Prompt: Put every line of the material below into a numbered list, leaving out the blank lines.

(Data on finding visible targets)

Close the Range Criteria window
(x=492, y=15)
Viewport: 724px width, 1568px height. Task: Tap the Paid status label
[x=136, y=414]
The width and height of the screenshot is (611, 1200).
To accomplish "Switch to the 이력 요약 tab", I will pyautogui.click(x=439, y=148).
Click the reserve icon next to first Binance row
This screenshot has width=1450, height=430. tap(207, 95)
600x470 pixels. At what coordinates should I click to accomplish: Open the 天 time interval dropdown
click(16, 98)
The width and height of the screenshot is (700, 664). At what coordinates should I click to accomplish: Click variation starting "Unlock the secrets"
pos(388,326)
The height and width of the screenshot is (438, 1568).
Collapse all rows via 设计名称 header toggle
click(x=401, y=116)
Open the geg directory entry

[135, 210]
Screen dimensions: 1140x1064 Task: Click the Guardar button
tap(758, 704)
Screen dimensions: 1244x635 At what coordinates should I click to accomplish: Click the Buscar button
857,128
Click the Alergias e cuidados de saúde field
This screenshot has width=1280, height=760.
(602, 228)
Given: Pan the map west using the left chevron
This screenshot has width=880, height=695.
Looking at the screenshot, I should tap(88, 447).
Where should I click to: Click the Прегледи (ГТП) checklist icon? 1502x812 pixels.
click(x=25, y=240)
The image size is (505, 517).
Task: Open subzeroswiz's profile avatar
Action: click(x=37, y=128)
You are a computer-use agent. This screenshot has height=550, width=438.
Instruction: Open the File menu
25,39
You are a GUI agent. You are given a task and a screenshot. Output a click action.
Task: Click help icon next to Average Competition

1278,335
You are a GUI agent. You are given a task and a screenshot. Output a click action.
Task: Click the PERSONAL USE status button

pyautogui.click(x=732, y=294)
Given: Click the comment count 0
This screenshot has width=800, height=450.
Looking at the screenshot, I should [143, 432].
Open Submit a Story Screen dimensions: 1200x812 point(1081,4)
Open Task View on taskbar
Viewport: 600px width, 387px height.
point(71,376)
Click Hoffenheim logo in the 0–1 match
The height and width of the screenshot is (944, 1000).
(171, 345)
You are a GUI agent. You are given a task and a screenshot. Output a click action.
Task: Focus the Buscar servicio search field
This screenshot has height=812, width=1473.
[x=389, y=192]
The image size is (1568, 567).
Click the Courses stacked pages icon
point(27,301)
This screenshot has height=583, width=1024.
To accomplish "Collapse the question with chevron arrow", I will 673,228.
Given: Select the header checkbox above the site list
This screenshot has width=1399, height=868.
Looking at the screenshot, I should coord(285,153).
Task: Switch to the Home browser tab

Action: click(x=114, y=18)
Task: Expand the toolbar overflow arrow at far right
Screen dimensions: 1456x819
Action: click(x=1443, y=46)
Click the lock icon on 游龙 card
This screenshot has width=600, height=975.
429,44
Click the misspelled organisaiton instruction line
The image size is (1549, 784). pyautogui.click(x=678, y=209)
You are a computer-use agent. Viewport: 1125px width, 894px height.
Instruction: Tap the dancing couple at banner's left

Correct answer:
1. Close the Range Criteria window
2. (x=492, y=15)
3. Viewport: 724px width, 1568px height. Task: Tap the Paid status label
4. [x=136, y=414]
5. The width and height of the screenshot is (611, 1200).
6. To accomplish "Switch to the 이력 요약 tab", I will pyautogui.click(x=439, y=148).
7. Click the reserve icon next to first Binance row
8. This screenshot has width=1450, height=430. tap(207, 95)
9. 600x470 pixels. At what coordinates should I click to accomplish: Open the 天 time interval dropdown
10. click(16, 98)
11. The width and height of the screenshot is (700, 664). At what coordinates should I click to accomplish: Click variation starting "Unlock the secrets"
12. pos(388,326)
13. The height and width of the screenshot is (438, 1568).
14. Collapse all rows via 设计名称 header toggle
15. click(x=401, y=116)
16. Open the geg directory entry
17. [135, 210]
18. Screen dimensions: 1140x1064 Task: Click the Guardar button
19. tap(758, 704)
20. Screen dimensions: 1244x635 At what coordinates should I click to accomplish: Click the Buscar button
21. 857,128
22. Click the Alergias e cuidados de saúde field
23. This screenshot has width=1280, height=760.
24. (602, 228)
25. Given: Pan the map west using the left chevron
26. This screenshot has width=880, height=695.
27. Looking at the screenshot, I should tap(88, 447).
28. Where should I click to: Click the Прегледи (ГТП) checklist icon? 1502x812 pixels.
29. click(x=25, y=240)
30. The image size is (505, 517).
31. Task: Open subzeroswiz's profile avatar
32. Action: click(x=37, y=128)
33. You are a computer-use agent. This screenshot has height=550, width=438.
34. Instruction: Open the File menu
35. 25,39
36. You are a GUI agent. You are given a task and a screenshot. Output a click action.
37. Task: Click help icon next to Average Competition
38. 1278,335
39. You are a GUI agent. You are given a task and a screenshot. Output a click action.
40. Task: Click the PERSONAL USE status button
41. pyautogui.click(x=732, y=294)
42. Given: Click the comment count 0
43. This screenshot has width=800, height=450.
44. Looking at the screenshot, I should [143, 432].
45. Open Submit a Story Screen dimensions: 1200x812 point(1081,4)
46. Open Task View on taskbar
47. Viewport: 600px width, 387px height.
48. point(71,376)
49. Click Hoffenheim logo in the 0–1 match
50. The height and width of the screenshot is (944, 1000).
51. (171, 345)
52. You are a GUI agent. You are given a task and a screenshot. Output a click action.
53. Task: Focus the Buscar servicio search field
54. This screenshot has height=812, width=1473.
55. [x=389, y=192]
56. The image size is (1568, 567).
57. Click the Courses stacked pages icon
58. point(27,301)
59. This screenshot has height=583, width=1024.
60. To accomplish "Collapse the question with chevron arrow", I will 673,228.
61. Given: Select the header checkbox above the site list
62. This screenshot has width=1399, height=868.
63. Looking at the screenshot, I should coord(285,153).
64. Task: Switch to the Home browser tab
65. Action: click(x=114, y=18)
66. Task: Expand the toolbar overflow arrow at far right
67. Screen dimensions: 1456x819
68. Action: click(x=1443, y=46)
69. Click the lock icon on 游龙 card
70. This screenshot has width=600, height=975.
71. 429,44
72. Click the misspelled organisaiton instruction line
73. The image size is (1549, 784). pyautogui.click(x=678, y=209)
74. You are a computer-use agent. Viewport: 1125px width, 894px height.
75. Instruction: Tap the dancing couple at banner's left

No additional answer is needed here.